Even after half a century since their last album, fans are still willing to call the Beatles one of the greatest bands to ever play rock and roll music. When someone's been at the top that long though, you have to wonder whether these kind of songs actually stand the test of the time like people say they do. So have the Fab Four really earned that accolade as history's greatest band? Answer: HELL YES.
In just under a decade of recorded history, these four musicians from Liverpool gave us more than our fair share of perfect recordings, with absolutely nothing that could be improved about them. You can chalk it up to the Lennon/McCartney songwriting machine if you want to, but every single member of the band made these songs what they were, both through insane recording techniques as well as finetuning bits and pieces of the songs into something legendary.

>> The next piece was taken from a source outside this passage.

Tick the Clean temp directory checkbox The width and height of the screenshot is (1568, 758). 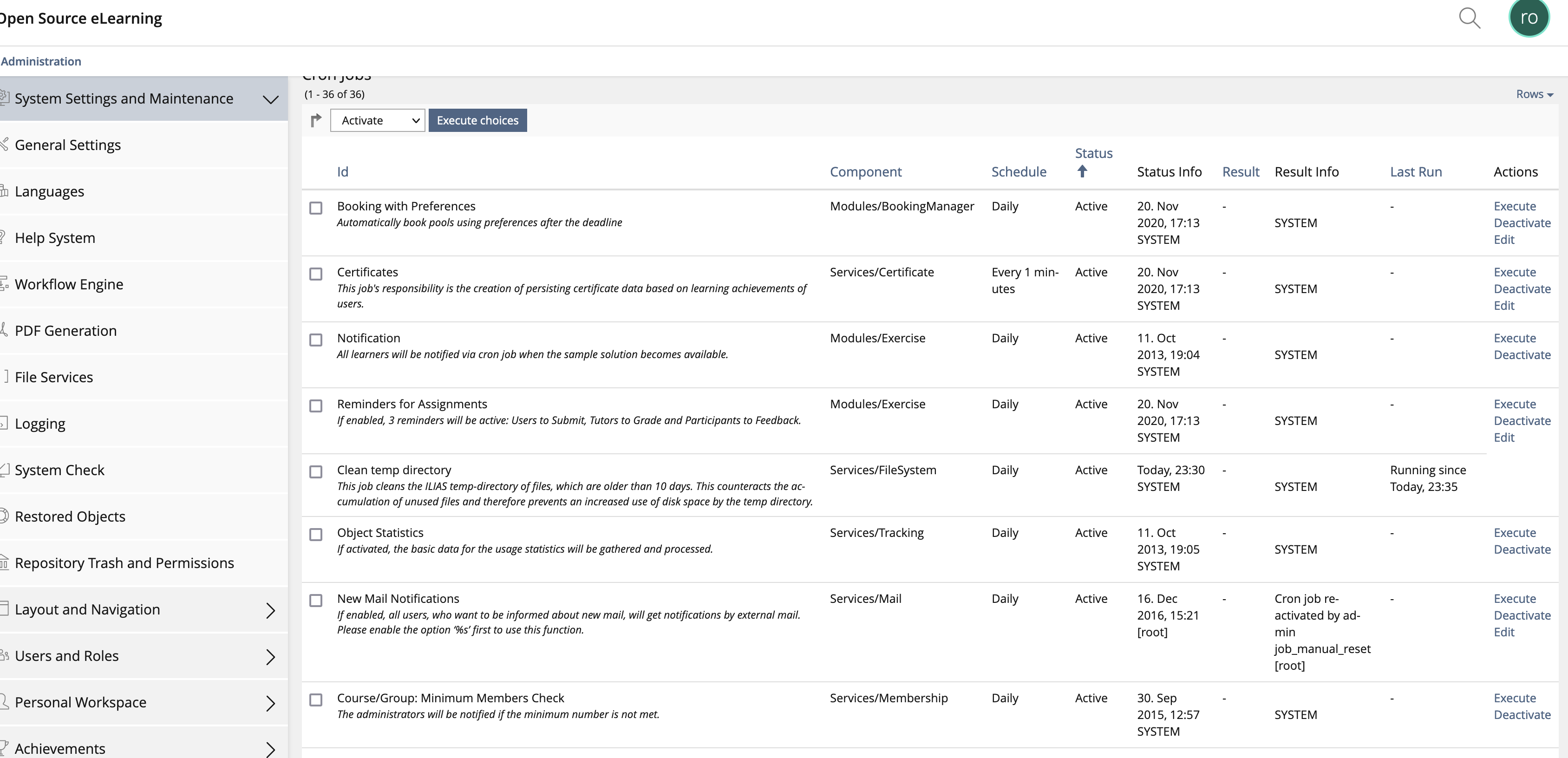[316, 472]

We also have to keep in mind George Martin as well, a production wizard who took every bonkers idea that the band ever had and turned it into solid gold. Keep in mind this is not a list of the most successful hits that the band ever had or anything. These are just the brief moments where they managed to tap into something that was too perfect for any of us to equal up to.

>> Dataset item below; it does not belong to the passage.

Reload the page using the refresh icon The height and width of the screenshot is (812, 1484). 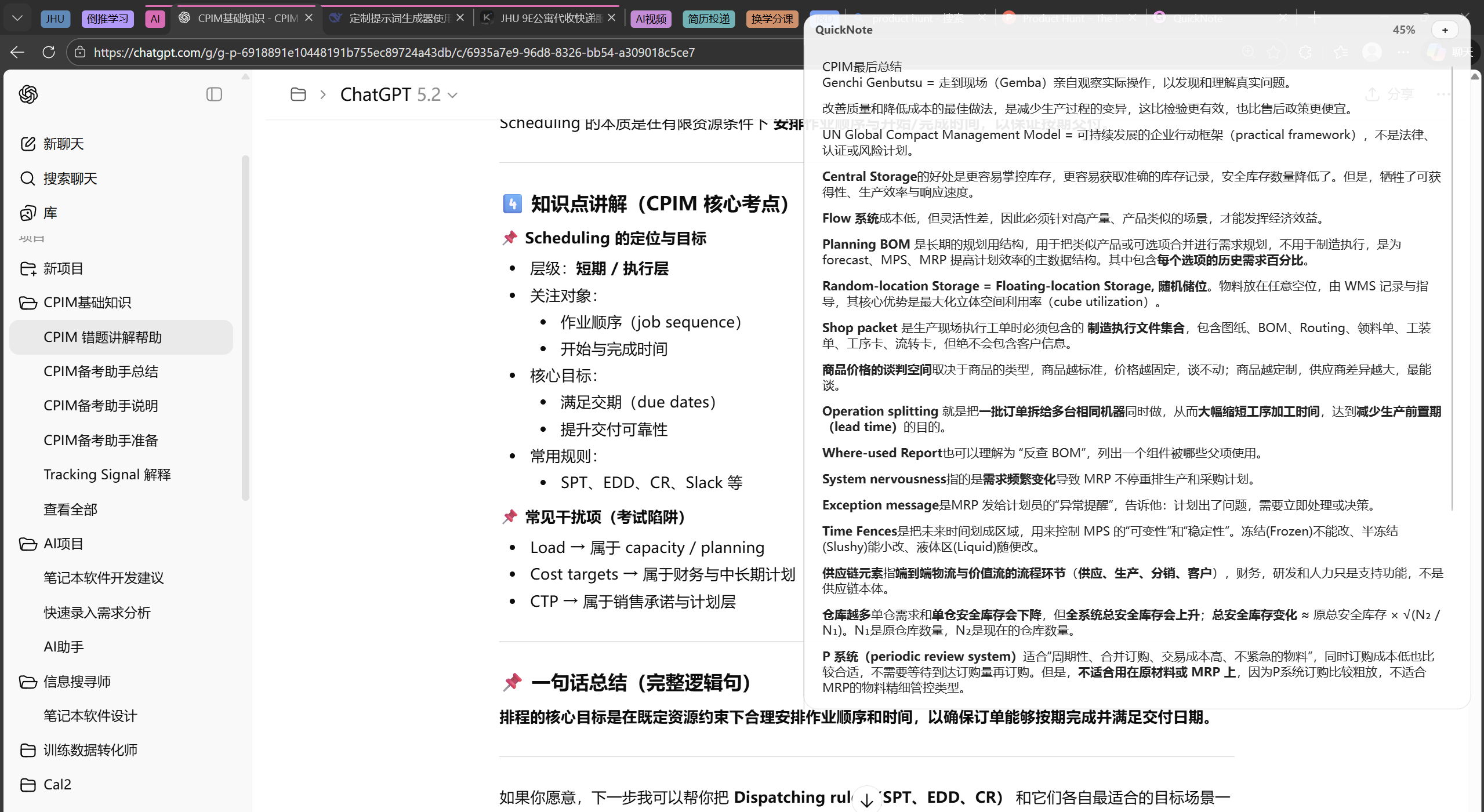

10. Here There and Everywhere - Revolver
In the years leading up to Revolver, the Beatles were clearly a different band than the one we got to know with the moptops. After a few months of Beatlemania on the road, the Fabs had grown out of their innocent phase real quick and were starting to use the studio as a means to experiment with new sounds. That's not to say that they hadn't lost their touch with writing love songs though.
Looking at Here There and Everywhere, Paul crafts the perfect ode to adolescent romance into just 2 minutes, without any of the wild effects that they were known for at the time. You're not going to see any sitars or backwards sounds here, just carrying the entire tune with one lone electric guitar and the Beatles' three part harmonies leading the way behind Ringo's gentle pulse. Don't just take the word of some random guy on the Internet though. This McCartney tune actually got the seal of approval from the Beatles' harshest critic: John Lennon.
In going through the initial demos of their respective songs, John had mentioned to Paul that this song was miles better than anything that he had written around this time as well. That's just a testament to what Paul captured in that beginning stage. Even though this was the album where everything started to get a little bit bonkers, nothing can get in the way of a great song.